Alibaba’s ambition in the cloud arena is well-known – with progress certainly being made if reports are to be believed – and to illustrate, the company outlined a variety of clients and technology opportunities at its Computing Conference in Hangzhou.

Simon Hu, president of Alibaba Cloud, took to the stage to offer a progress update about the company’s cloud push and vision.
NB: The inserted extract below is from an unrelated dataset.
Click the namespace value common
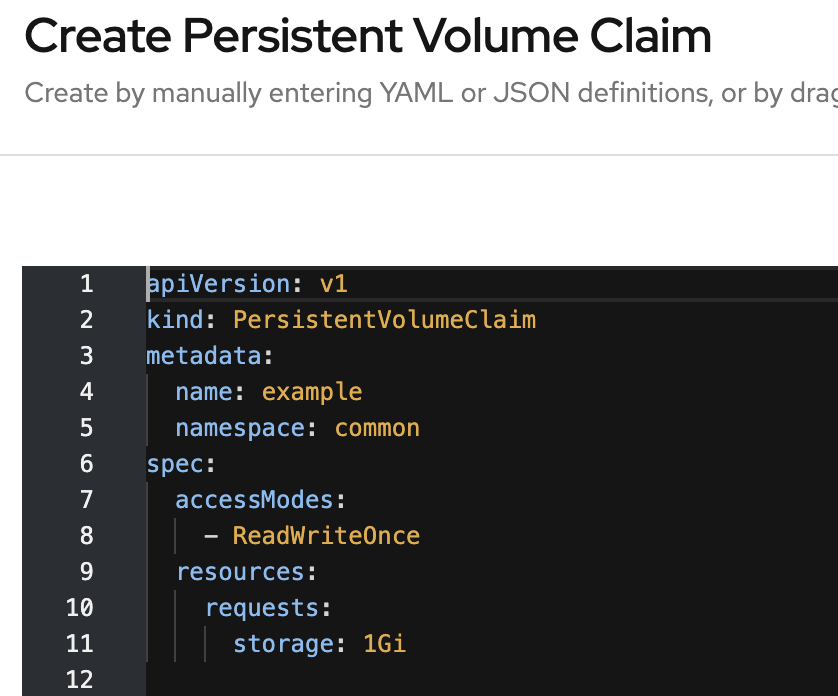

More than one million paying customers are on Alibaba Cloud – a fact revealed during the company’s most recent financial report in August, with CEO Daniel Zhang saying at the time the milestone was ‘merely a starting point’. Hu added some meat to this bone; one third of China’s top 500 companies are on board, while 80% of customers were designated as ‘innovation companies’. “They are observing the changes brought by the Internet and brought by cloud computing,” said Hu.

The list of companies utilising Alibaba’s cloud – not just in China but pan-Asia – was particularly of interest. Philips China has moved entirely to the cloud, owning no servers or data centres of their own, and has seen IT costs drop by 15%, said Hu. Bank of Nanjing has moved from IBM and Oracle, while Moutai, a Chinese liquor distributor, is using Alibaba’s cloud technology and is particularly interested in blockchain going forward. Other companies – Air Asia, State Administration Taxation and the IOC (International Olympic Committee) – kept on coming.
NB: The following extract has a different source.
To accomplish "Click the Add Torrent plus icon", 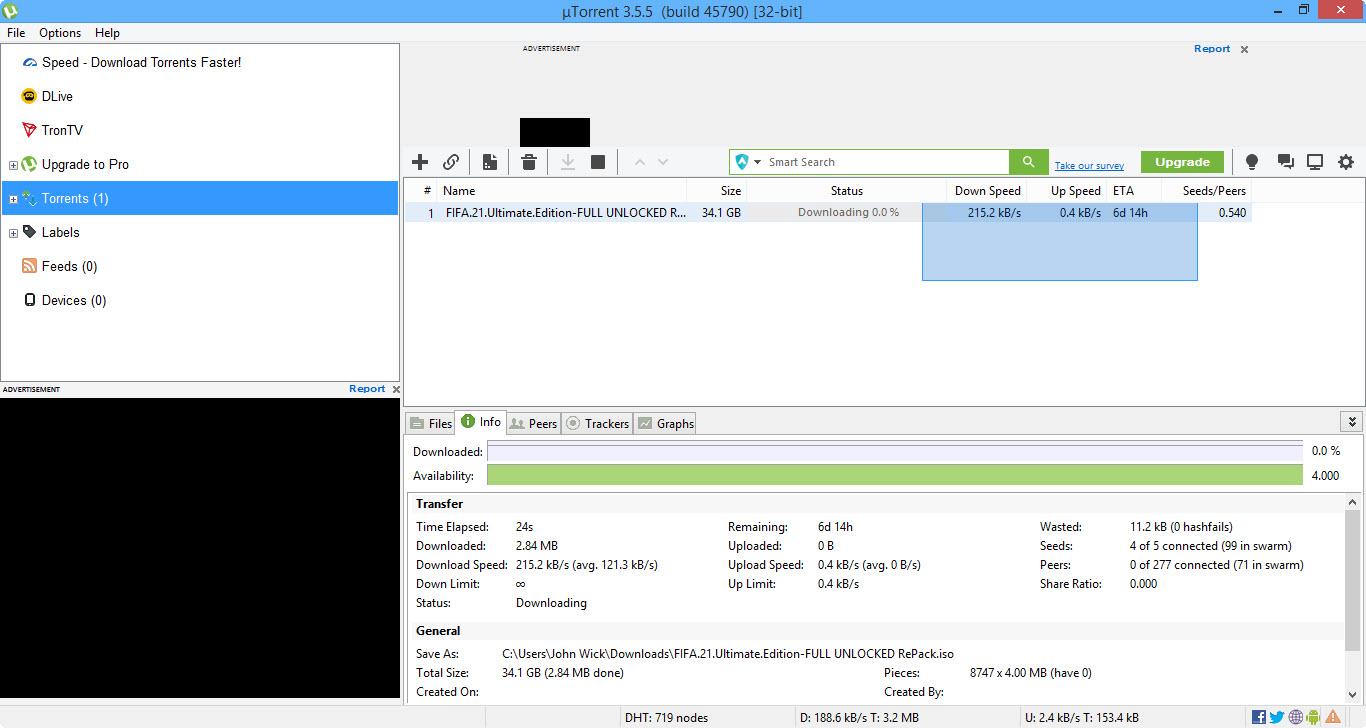I will tap(420, 162).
The plan, alongside the company's partners (below), was to move from one million customers to 10 million.

Products were unveiled; some new, some not entirely new. In the former was the X-Dragon cloud server, which was described as a ‘mixed cloud service’, combining a physical server’s stability with the scalability of a virtual machine. “This can connect the demand with the lowest possible price and offer the best performance,” said Hu.
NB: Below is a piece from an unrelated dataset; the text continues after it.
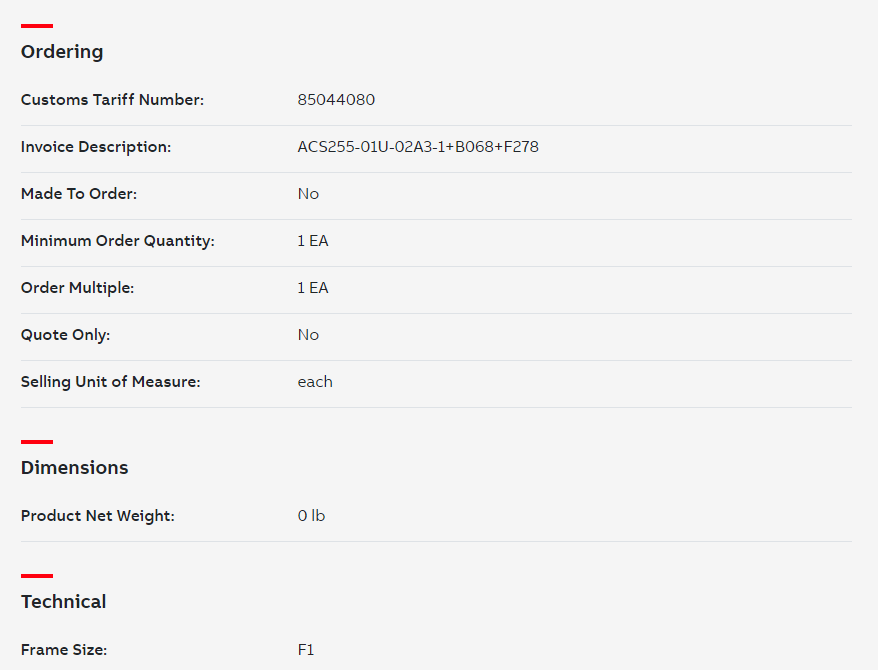Click the Minimum Order Quantity value 1 EA
The height and width of the screenshot is (670, 878).
pos(313,241)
Another on this theme was DataV, a 3D city visualisation aimed squarely at the Internet of Things (IoT). Using Hangzhou as the example, Hu said more than 100,000 3D buildings can be managed through the visualisation. The latter category included MaxCompute – launched officially last month – as a proprietary big data processing platform which features greater machine learning capability alongside scalability and security protection.

Alongside the one million paying customer milestone, Alibaba has received recent praise from analysts. Gartner put the company in third place, behind Amazon Web Services (AWS) and Microsoft, in public cloud infrastructure as a service (IaaS) last month, while Fung Global Retail & Technology (FGRT), an analyst firm covering the Computing Conference, put it this way.

“We are convinced that Alibaba is at the forefront of the development of various cutting-edge technologies, such as AI and voice recognition,” the company wrote. “We are optimistic about its various initiatives in promoting innovation and empowering entrepreneurs in China.

“With its vision, we believe Alibaba will continue to play an important role in driving industries such as eCommerce, healthcare, urban planning and manufacturing in China, and the world.”

A letter to shareholders from Zhang, published yesterday, said the past year was where investors “gained appreciation for the clarity of Alibaba’s vision, mission and strategic blueprint.” Aligned to this was the cloud arm, which Zhang added was ‘still in hyper-growth mode’. “Together with a large and diverse community of developers and service providers, a new ecosystem has formed around our cloud business,” he wrote.